— BEGIN Dataset excerpts —
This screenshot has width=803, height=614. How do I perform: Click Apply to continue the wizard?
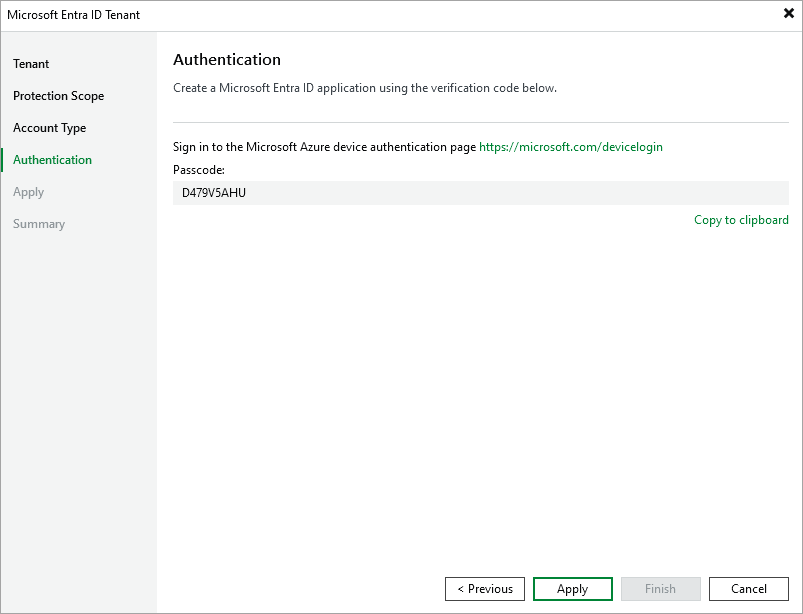tap(572, 588)
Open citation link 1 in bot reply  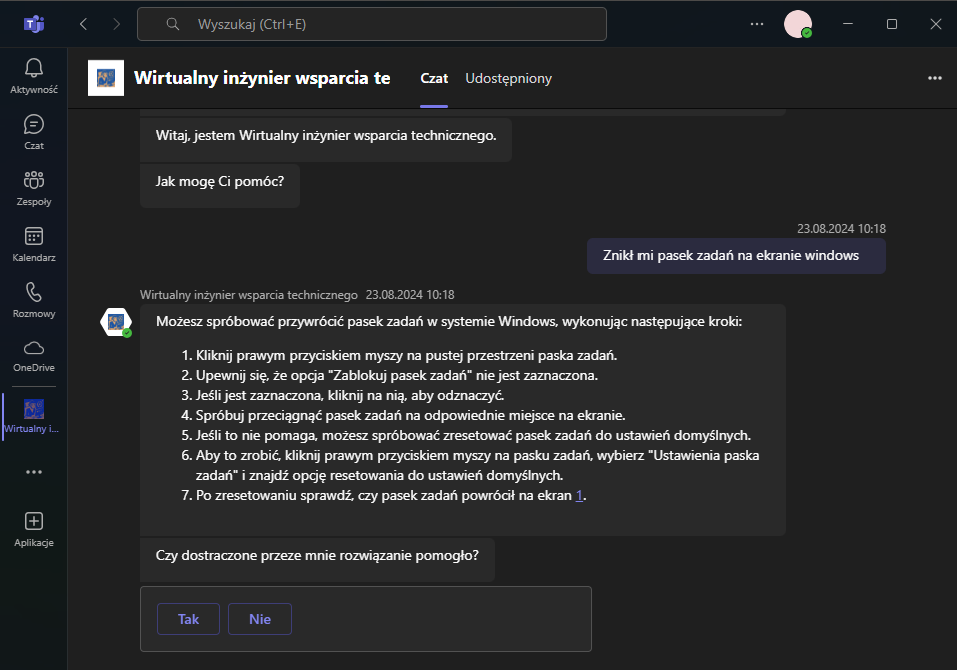pyautogui.click(x=579, y=496)
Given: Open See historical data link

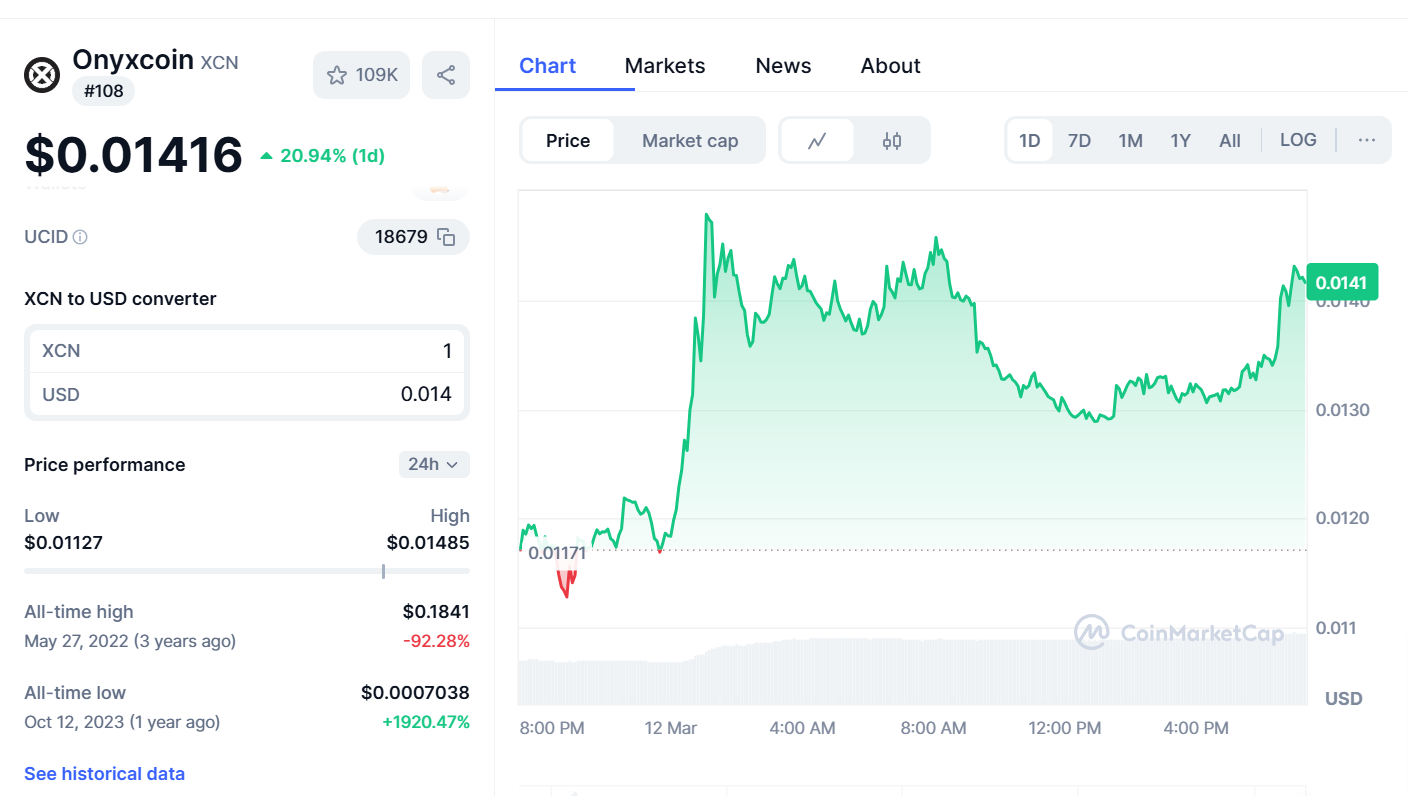Looking at the screenshot, I should 104,773.
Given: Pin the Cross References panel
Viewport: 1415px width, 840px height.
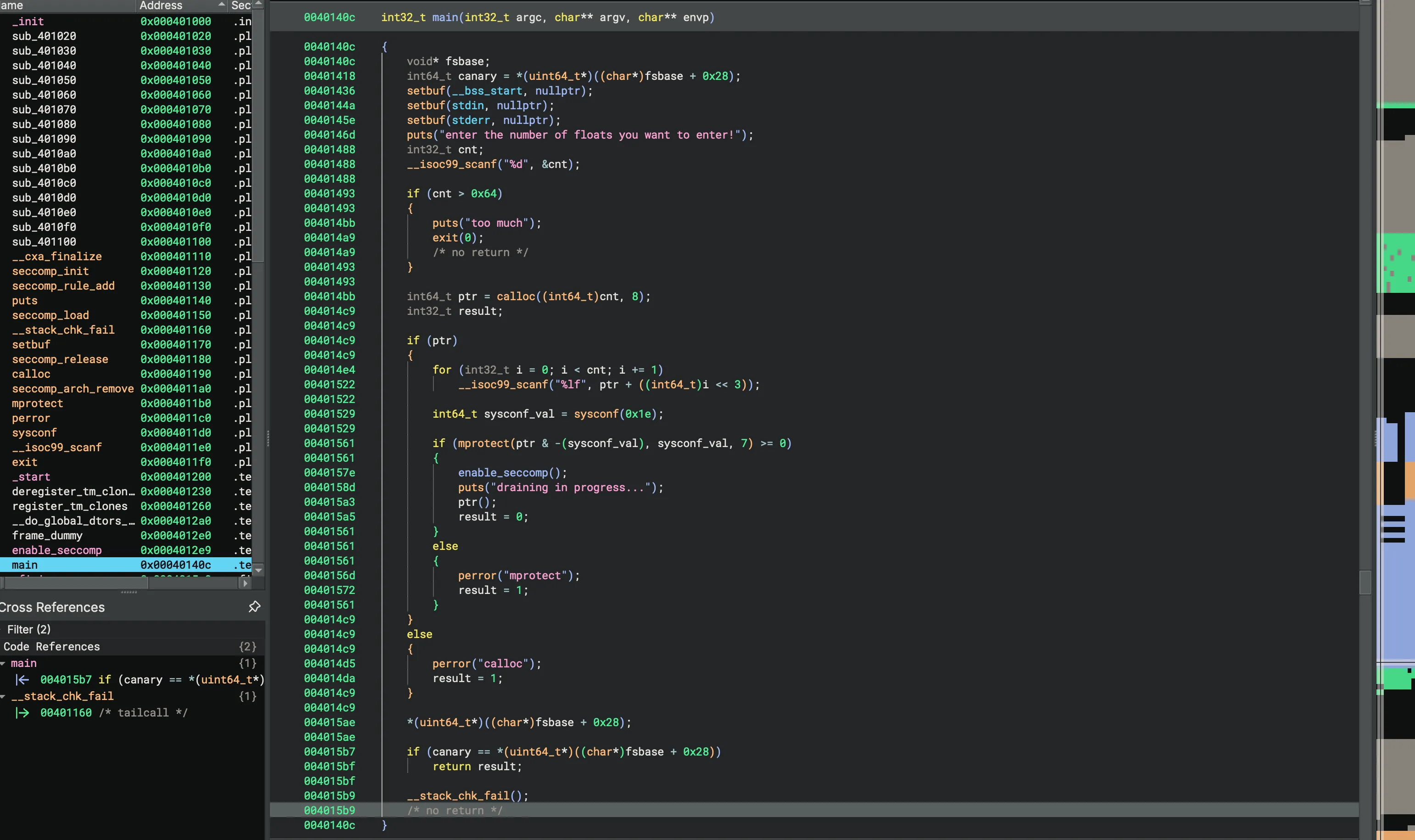Looking at the screenshot, I should 254,607.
— END Dataset excerpts —
### Stated task
Please write out the rows from the line containing "Given: Open See historical data link" up to and including the last line of the rows, and leave the pictures out.

### Completed task
Given: Open See historical data link

Looking at the screenshot, I should 104,773.
Given: Pin the Cross References panel
Viewport: 1415px width, 840px height.
Looking at the screenshot, I should 254,607.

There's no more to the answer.